One GREAT thing about Alabama is it provides a nice border and keeps GA away from Mississippi...


----------



## greene_dawg (Feb 5, 2015)

Matthew6 said:


> all 3 of my homes are north of I - 20 and 2 in Georgia. I totally understand what you mean about junky property. But instead of complaining, you should put on your hiking boots and getting stepping. Hopefully no one held a gun to your head and forced you to move there.



I'm not complaining. This isn't my thread but I can call it like it is. And no gun to the head. I had the opportunity presented by an old Air Force buddy to take a gig working for the DoD down here which would get my clearance back, which I did. It was supposed to be a two year plan but one thing led to another and the housing market went in the tank and by the time it came out my oldest daughter was vested in her peers, athletics, and youth group so we've made the decision to wait until this time next year, her graduation, before making a push back into the year 2015. 

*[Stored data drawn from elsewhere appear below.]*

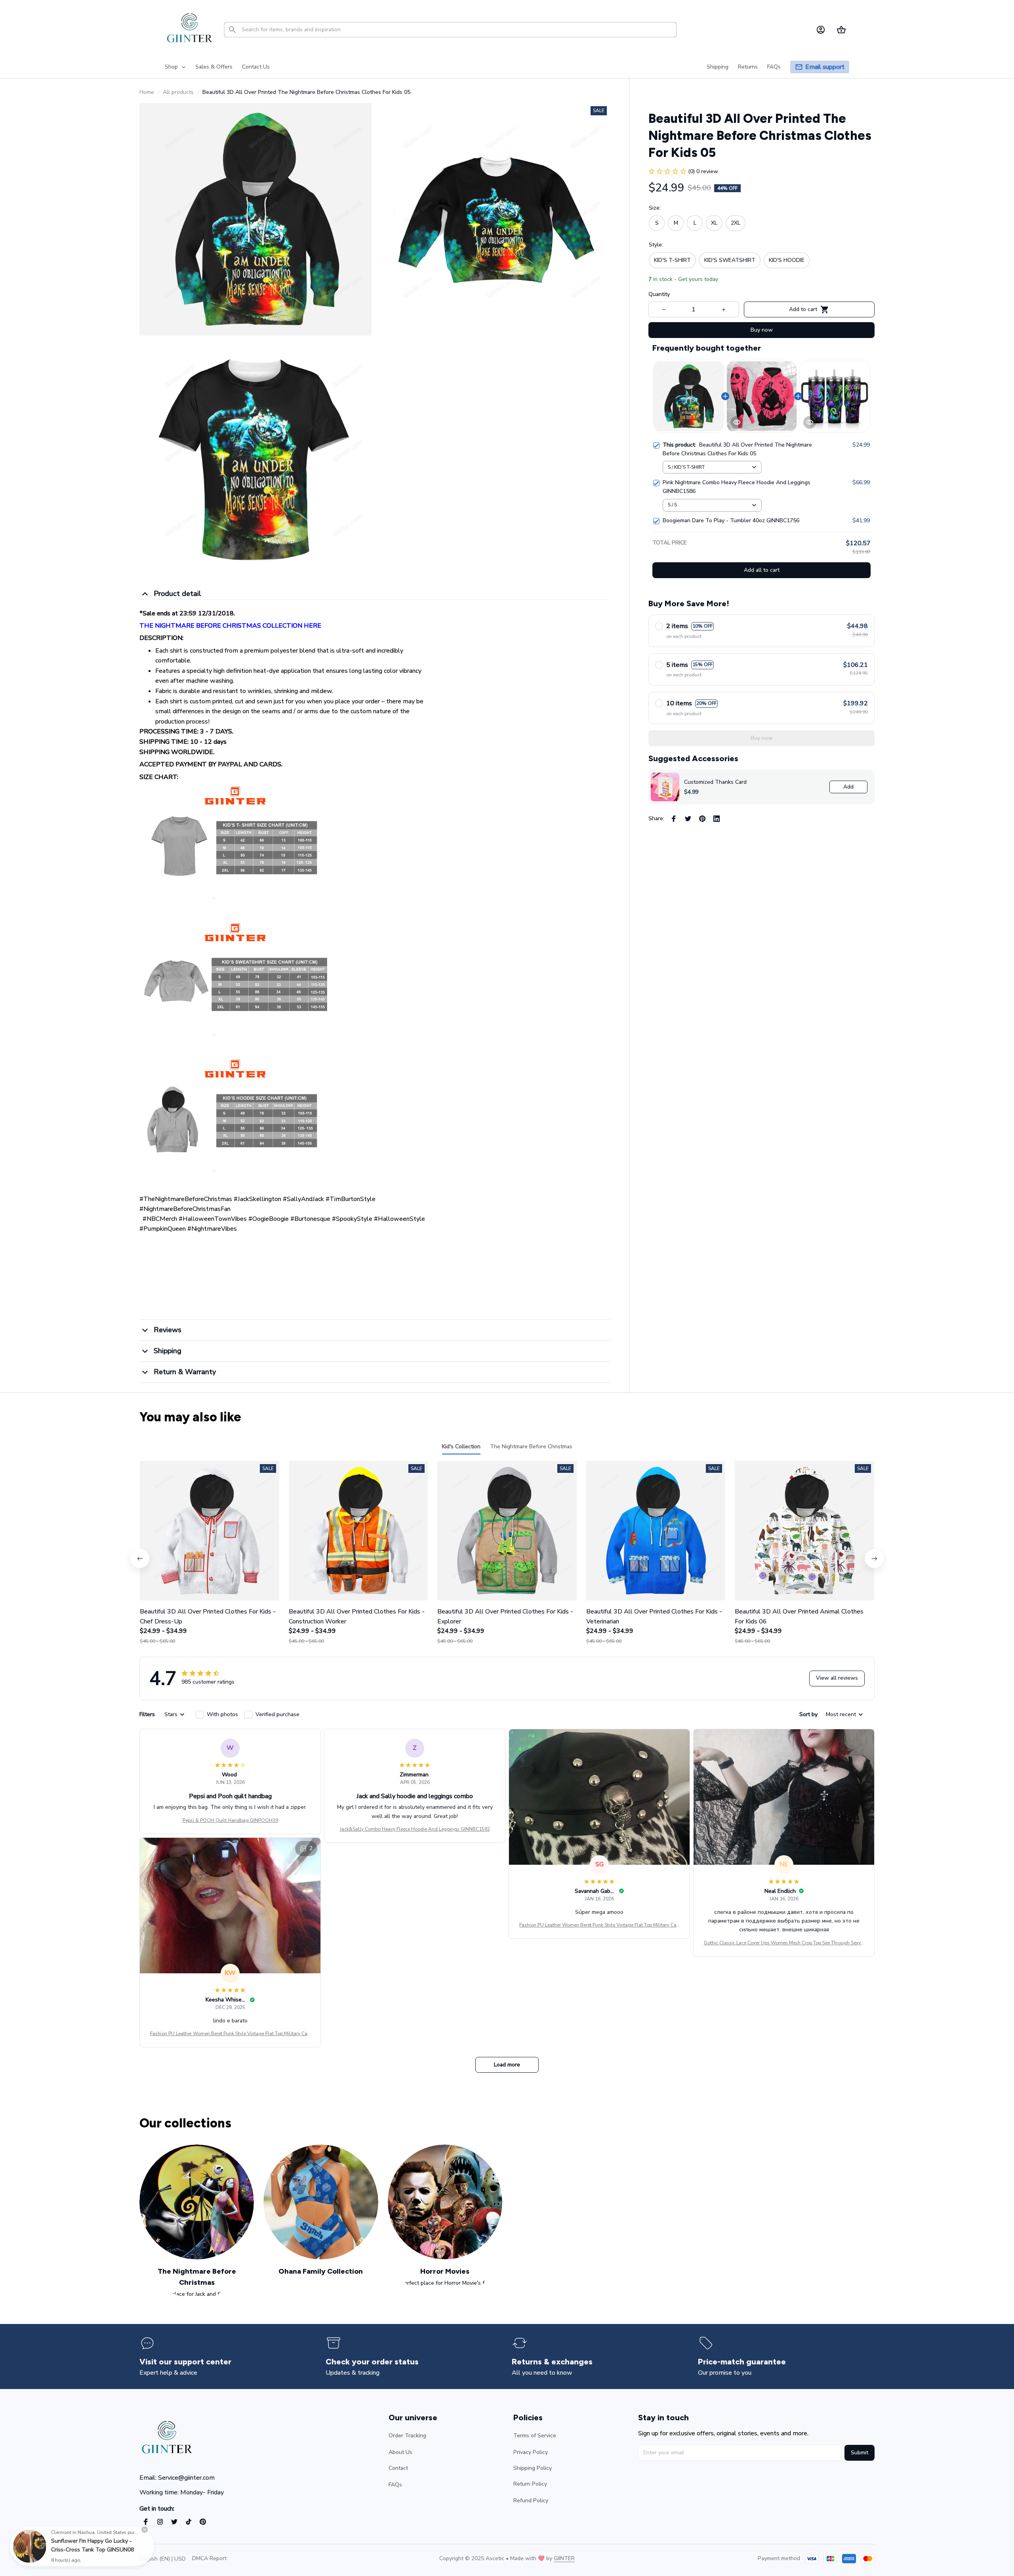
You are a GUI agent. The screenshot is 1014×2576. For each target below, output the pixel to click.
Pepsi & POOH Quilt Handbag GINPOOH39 (230, 1820)
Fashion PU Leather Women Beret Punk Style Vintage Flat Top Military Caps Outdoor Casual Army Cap (599, 1925)
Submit (859, 2452)
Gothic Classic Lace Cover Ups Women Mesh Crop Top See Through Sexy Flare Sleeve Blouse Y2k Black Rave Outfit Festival (784, 1943)
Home (146, 92)
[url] (564, 2558)
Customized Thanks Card (715, 782)
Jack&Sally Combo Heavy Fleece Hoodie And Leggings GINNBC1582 (415, 1829)
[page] (824, 67)
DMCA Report (209, 2558)
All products (178, 92)
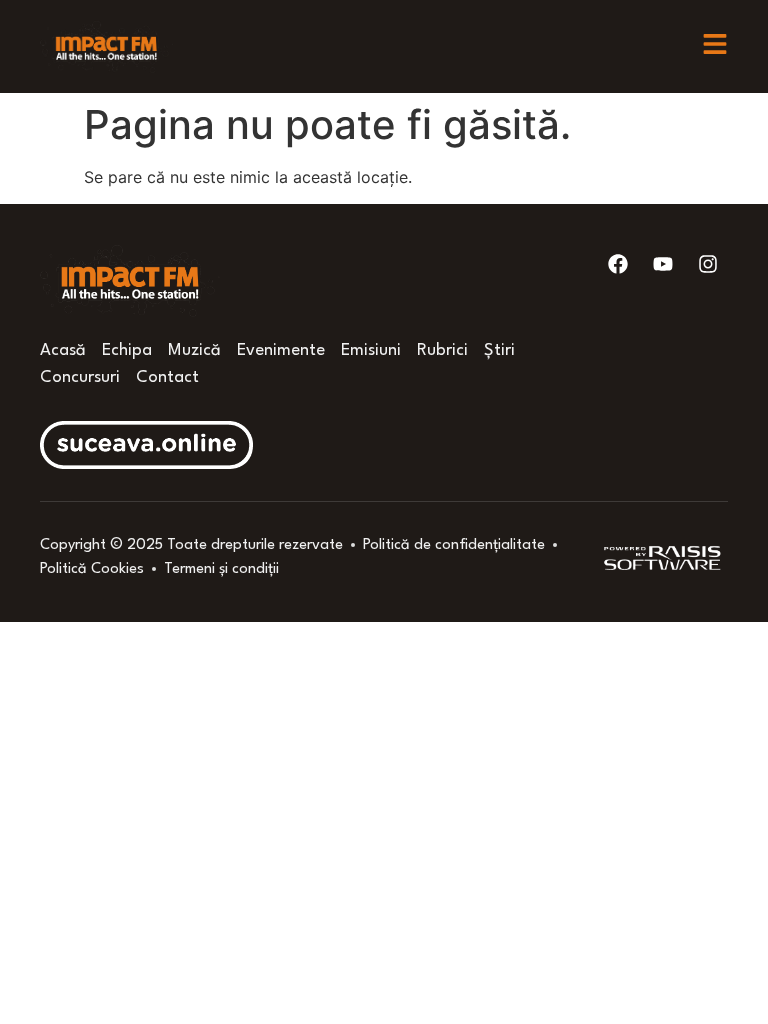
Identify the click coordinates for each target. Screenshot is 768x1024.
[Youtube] (663, 264)
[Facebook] (618, 264)
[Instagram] (708, 264)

And no regrets, we've made friends here that will last a lifetime.


----------



## elfiii (Feb 5, 2015)

fish hawk said:


> They also believe Saban is the second coming of Christ.

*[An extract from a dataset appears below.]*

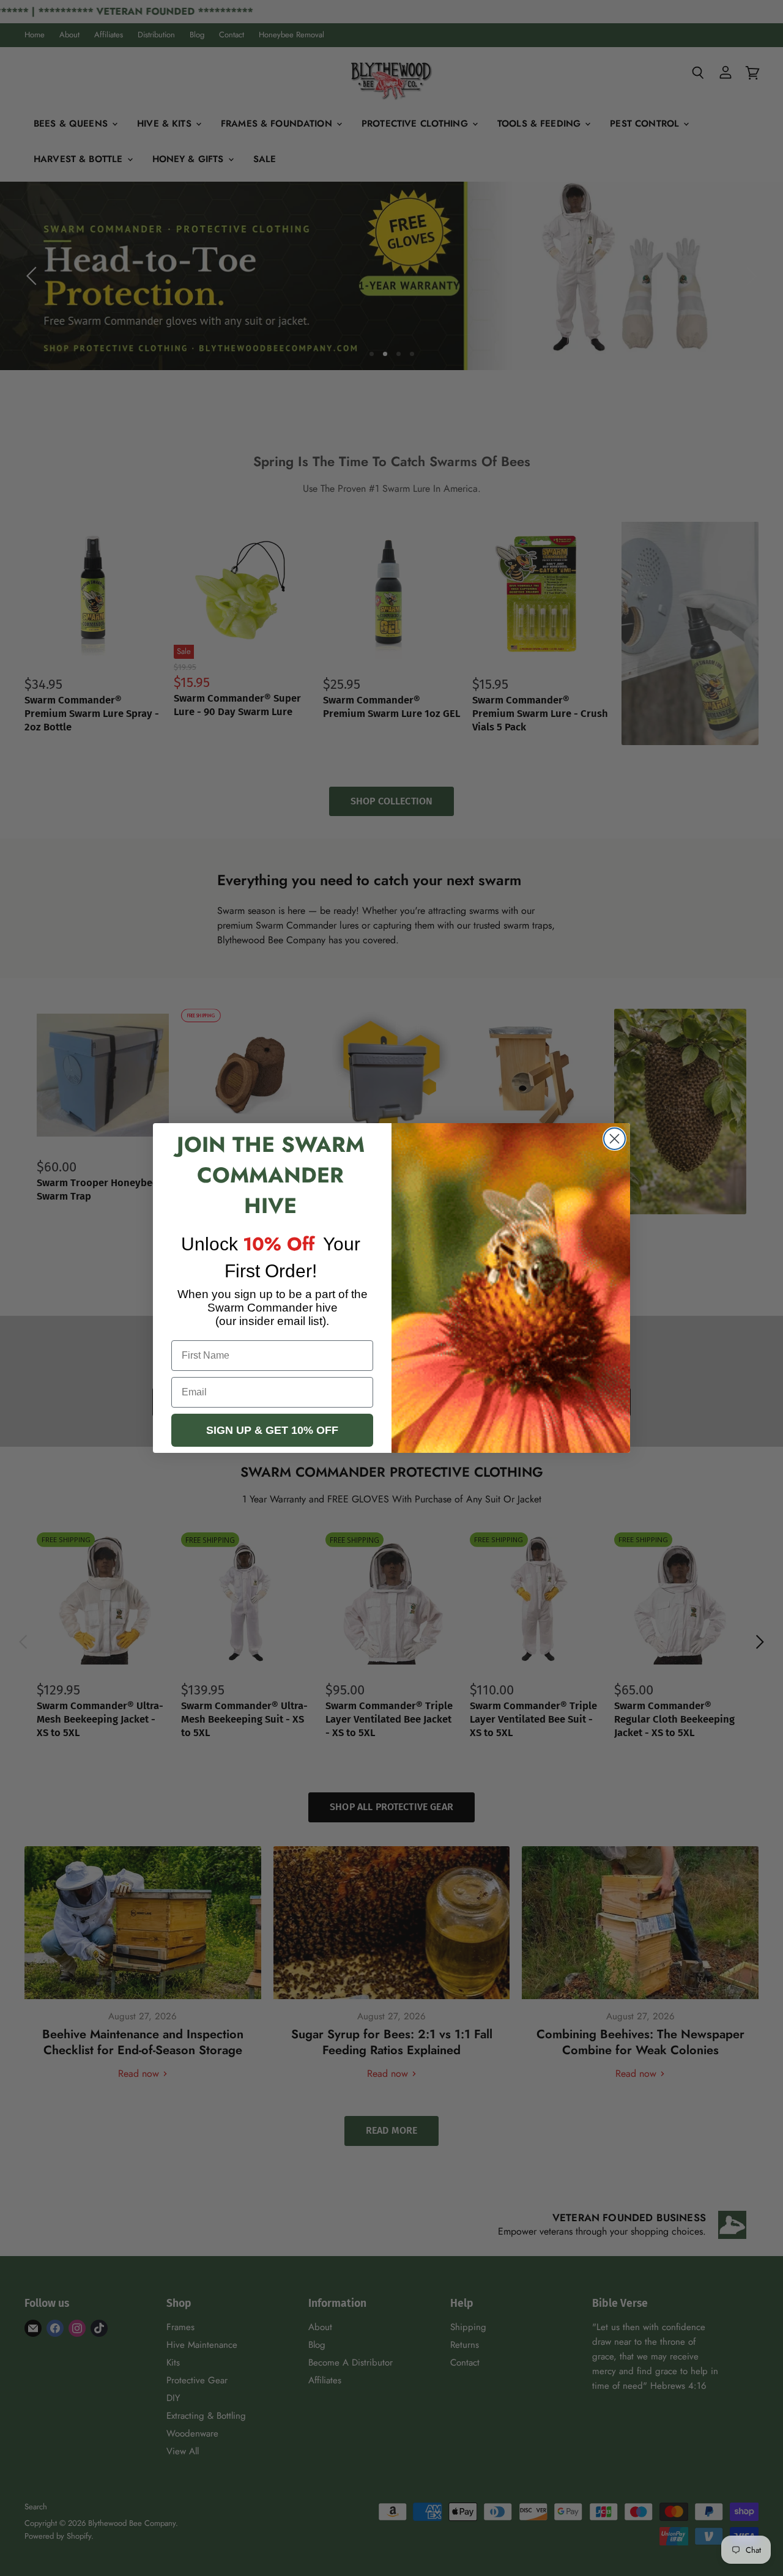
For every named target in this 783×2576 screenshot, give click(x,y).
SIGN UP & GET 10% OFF (272, 1430)
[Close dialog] (614, 1138)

Fools. He's the Third Coming. Bear Bryant was the Second Coming. Bammers can't count past 2.


----------



## rhbama3 (Feb 5, 2015)

fish hawk said:


> Protocol for being a true Bama fan.
> 1: You must drive a maroon pick up truck with 10,000 Bama stickers plastered all over.Back window must have so many you cant see traffic from your rearview.
> 2:Whenever you and your old lady go shopping at the local wal mart you must wear matching bama hats with your ponytails pulled thru the little slot in the back.Matching Bama sweatshirts,sweat pants and Bama crocks.
> 3: Name all your house pets after past Bama football players.
> ...


Okay yes, Sweet Home Alabama is my ringtone, but i don't know of any self respecting Bama fan that would use the Kid Rock version. 


elfiii said:


> Fools. He's the Third Coming. Bear Bryant was the Second Coming. Bammers can't count past 2.

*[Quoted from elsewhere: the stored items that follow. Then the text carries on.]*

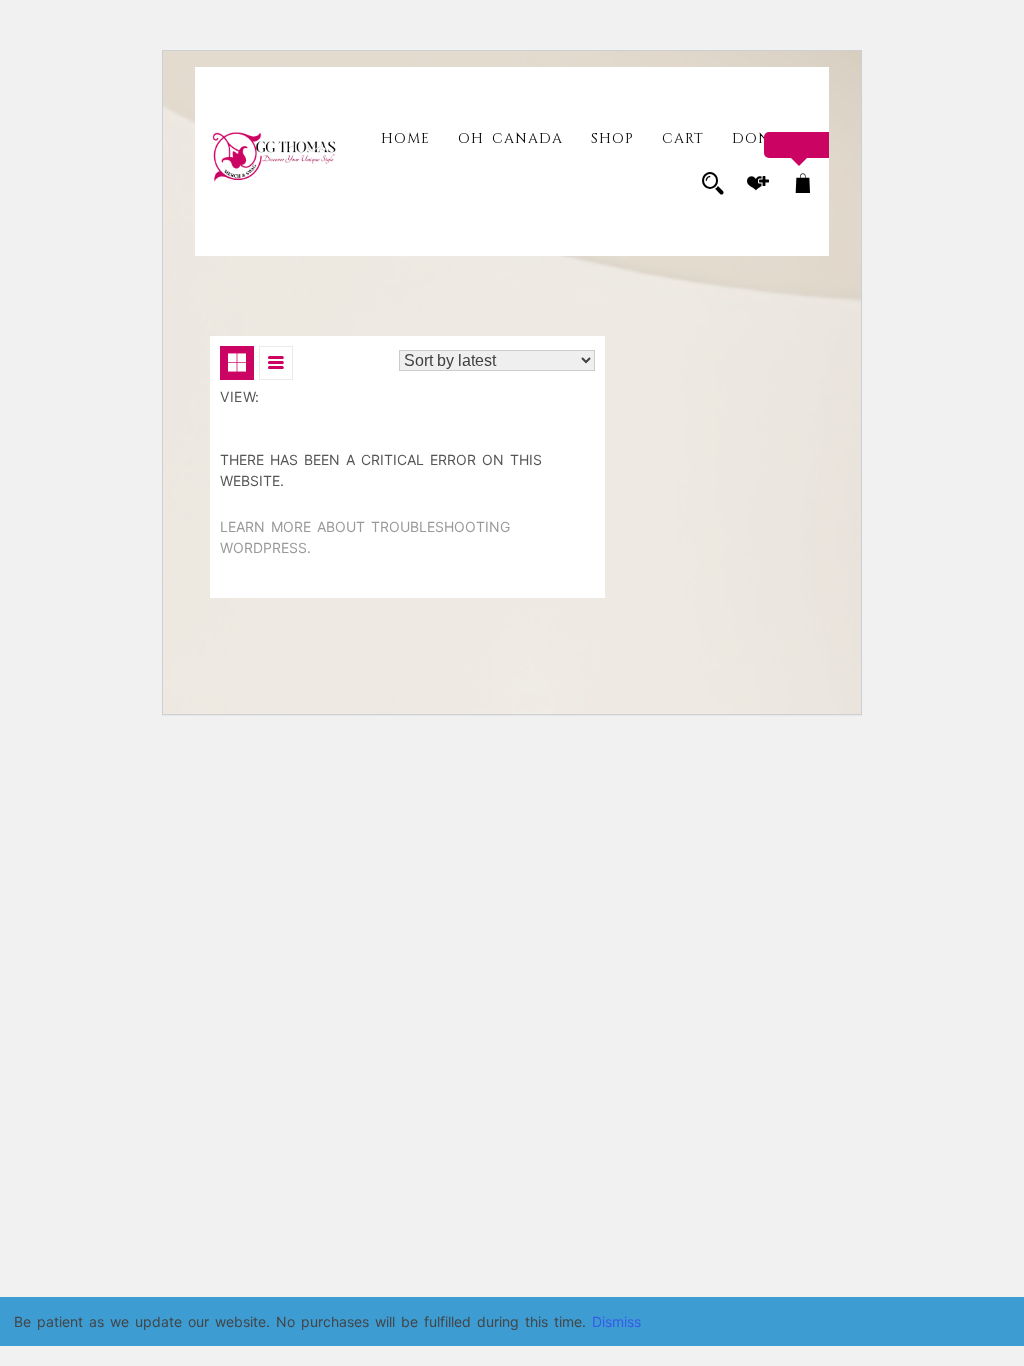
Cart (683, 138)
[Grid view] (237, 363)
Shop (612, 138)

We can count to 15 pretty good.


----------



## doenightmare (Feb 5, 2015)

rhbama3 said:


> Okay yes, Sweet Home Alabama is my ringtone, but i don't know of any self respecting Bama fan that would use the Kid Rock version.
> 
> We can count to 15 pretty good.


 

Touche'.


----------



## ClemsonRangers (Feb 5, 2015)

Dabo and Danny Ford, bama refugees


----------



## fish hawk (Feb 5, 2015)

rhbama3 said:


> Okay yes, Sweet Home Alabama is my ringtone,* but i don't know of any self respecting Bama fan that would use the Kid Rock version. *
> We can count to 15 pretty good.



I do........I tried telling them but they wouldn't listen.


----------



## rhbama3 (Feb 5, 2015)

ClemsonRangers said:


> Dabo and Danny Ford, bama refugees



Now that's a guy i haven't thought about in a long time.


----------



## elfiii (Feb 6, 2015)

rhbama3 said:


> We can count to 15 pretty good.



That's eight fingers, two thumbs and five toes right?


----------



## Hankus (Feb 7, 2015)

elfiii said:


> That's eight fingers, two thumbs and five toes right?



well, they ain usin teeth


----------



## gobbleinwoods (Feb 7, 2015)

Throwback said:


> What other use you got for a trampoline?



storage for the yard sale material?


----------



## Hooked On Quack (Feb 7, 2015)

rhbama3 said:


> Okay yes, Sweet Home Alabama is my ringtone, but i don't know of any self respecting Bama fan that would use the Kid Rock version.
> 
> We can count to 15 pretty good.


----------



## fish hawk (Feb 7, 2015)

Throwback said:


> What other use you got for a trampoline?





gobbleinwoods said:


> storage for the yard sale material?





Hooked On Quack said:


>



Summertime in northern Michigan!!!


----------



## rhbama3 (Feb 7, 2015)

elfiii said:


> That's eight fingers, two thumbs and five toes right?



Exactly. The Common Core method hasn't quite caught on yet.


----------



## rhbama3 (Feb 7, 2015)

Hooked On Quack said:


>



The name of that song is actually "All Summer Long". At least he got Billy Powell to play the piano for the recording.


----------



## elfiii (Feb 7, 2015)

rhbama3 said:


> Exactly. The Common Core method hasn't quite caught on yet.



That could be considered good luck. Wise forbearance would be a stretch.


----------



## Throwback (Feb 7, 2015)

http://www.al.com/outdoors/index.ssf/2015/01/kid_rock_kills_a_big_alabama_b.html

Kid rock shoots big Alabama buck


T


----------



## GA native (Feb 15, 2015)

Skynnrd came out of Florida. I-20 is the best thing coming out of Alabama.


----------



## bullgator (Feb 15, 2015)

Kid Rock uses music that is mostly "Werewolves in London", mixed with the Skynyrd music.


----------